::: Given text :::

But this is more than a case of selfish Nimbyism, and Mr Moore believes improving the crossing at Dartford would be a more logical solution to easing congestion.
“They’re only talking about 14% of the traffic coming here,” he said. “That’s £5 billion they’re spending on only 14% of the traffic.”
Fortunately for him, his MP agrees.
“There’s a problem at Dartford so fix the problem at Dartford,” he says. “If they build a road here, I’m still going to be campaigning for a crossing a Dartford.
“Even if I thought C was a good idea, I would support my constituents, but you’ve got to address Dartford.”
In short it’s pretty clear Mr Holloway believes government planners should shift their focus somewhere to the west of Option C, to a place called... what was it again?
“By all means have a crossing,” he concludes, “but don’t create new problems for people without addressing the crossing at Dartford.”
Ah yes, Dartford. Perhaps the plan is to try to say Dartford so much that everyone involved forgets Shorne exists, which would probably suit some of the villagers and the abridge2far anti-crossing campaigners down to the ground.
Only time will tell if these heroes of Shorne are fated to meet the same failure as the heroes of the film they named themselves after, but in Adam Holloway they at least have a suitably battle-hardened leader.
For now it’s off to the Rose and Crown to find a cure for that headache – or maybe some Dutch courage for the fight ahead.

::: Data shown :::

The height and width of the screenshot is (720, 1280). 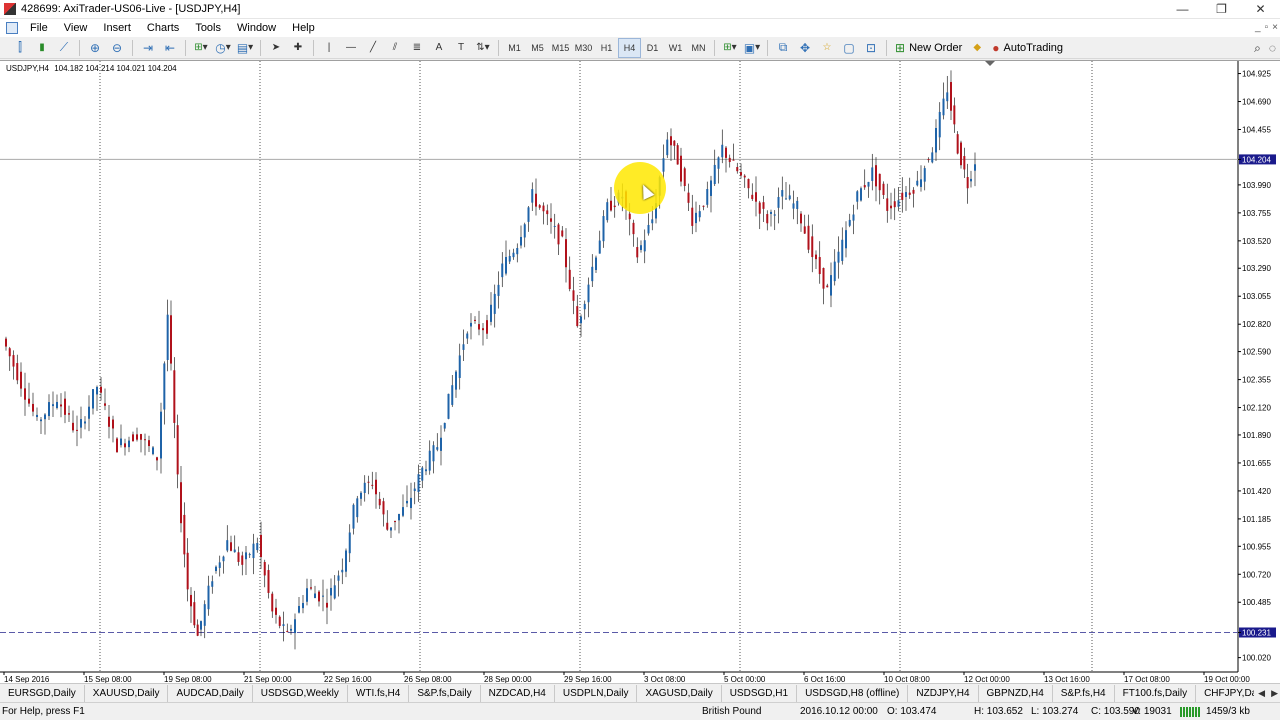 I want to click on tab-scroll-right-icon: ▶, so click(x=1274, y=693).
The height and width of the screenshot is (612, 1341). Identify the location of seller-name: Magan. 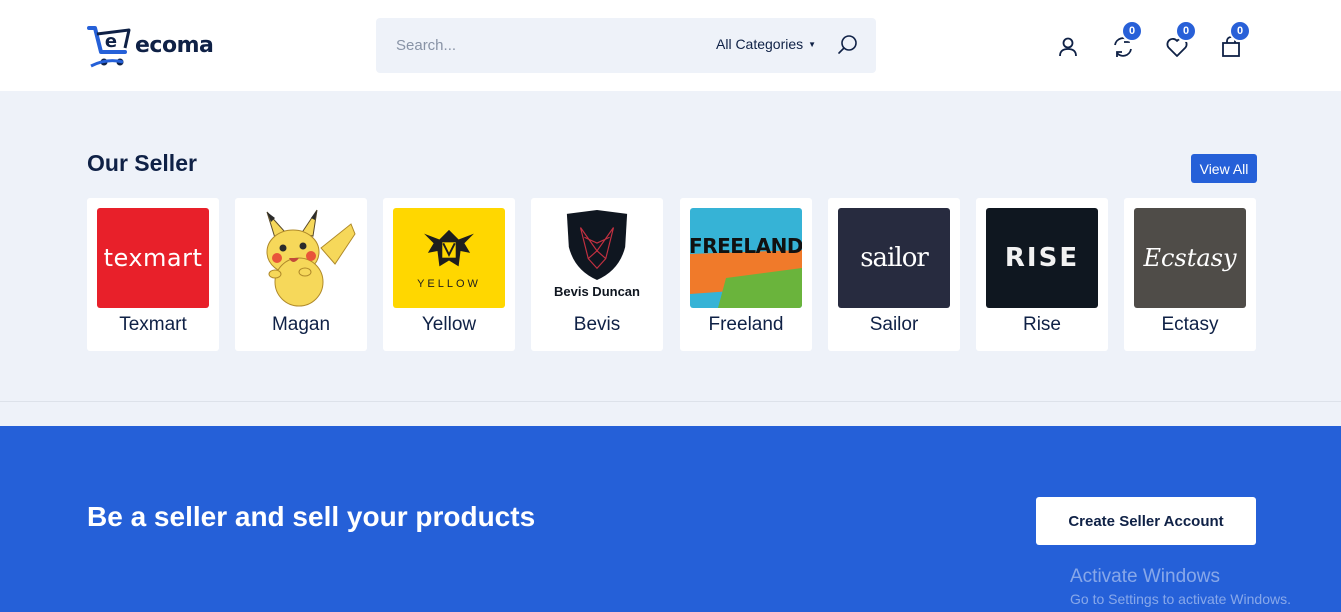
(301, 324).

:::

(Task brief) In the Dartford crossing text, what share of the traffic does Mr Moore say the planned £5 billion spending would serve? The lines are separate material that the text does not refer to.

(Problem solution) Only 14% of the traffic.